## Task to complete
Turn the stretch from the line containing "Where should I" through the line containing "point(29,503)" into a Markdown table with columns Row and Line, leaving out blank lines.

*** Dataset

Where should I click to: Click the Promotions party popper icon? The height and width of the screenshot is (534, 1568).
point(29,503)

******
*** Dataset

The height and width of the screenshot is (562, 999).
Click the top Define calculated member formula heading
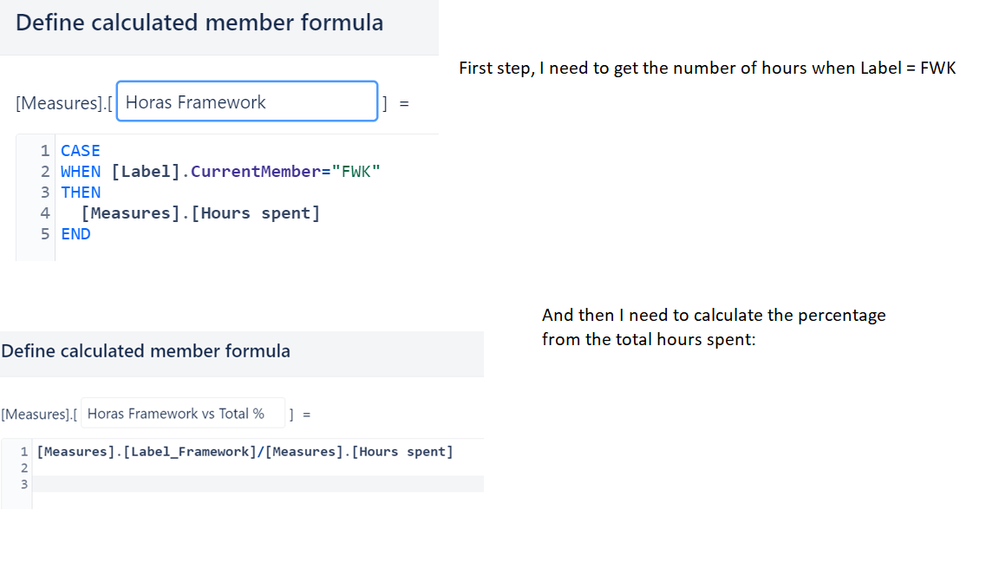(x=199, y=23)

******

## Answer
| Row | Line |
|---|---|
| 1 | Where should I click to: Click the Promotions party popper icon? The height and width of the screenshot is (534, 1568). |
| 2 | point(29,503) |